The museum community has many claims to the state machinery (it is no synonym of the state) which robbed them not less than the church. Our claim is yet to be made.
Fifthly, this law, like almost all of our new legislation, is hostile to the culture. We greatly appreciate the profile committees of the State Duma and, in particular, the culture committee for suspending some of horrendous threats. Our main claims to the law are as follows. It does not recognize sufficiently the immunity of the Russian museum, archive and library fund. The principle rights of culture rest upon this immunity. The law does not provide for strict guarantees of ensuring adequate and suitable for the museum use infrastructures to those cultural institutions that will be moved out of the buildings necessary for the functioning of church infrastructures.

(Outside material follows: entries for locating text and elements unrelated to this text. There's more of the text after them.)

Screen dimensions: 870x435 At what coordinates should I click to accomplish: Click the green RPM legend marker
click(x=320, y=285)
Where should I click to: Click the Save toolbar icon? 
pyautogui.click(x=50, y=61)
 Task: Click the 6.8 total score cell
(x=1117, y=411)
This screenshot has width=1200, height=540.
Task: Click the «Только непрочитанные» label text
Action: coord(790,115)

Finally, it is very sad that material interests of various groups of "the new rich" create a conflict between museum and church infrastructures by putting between them the tempting notions of "property", "assets" and "income". It evokes a feeling of pride of both parties. Maybe, it does satisfy some immediate interests. But it does not comply with the uniform mission of the Culture and the Church. It is uniform and related but differs in detail. This difference should be respected.
For many decades museums in our country have been almost the only institutions
which emphasized and fostered respect to the church tradition as part
of our culture. They will continue to do so under new circumstances which
suddenly appear to be no better than in the Soviet times.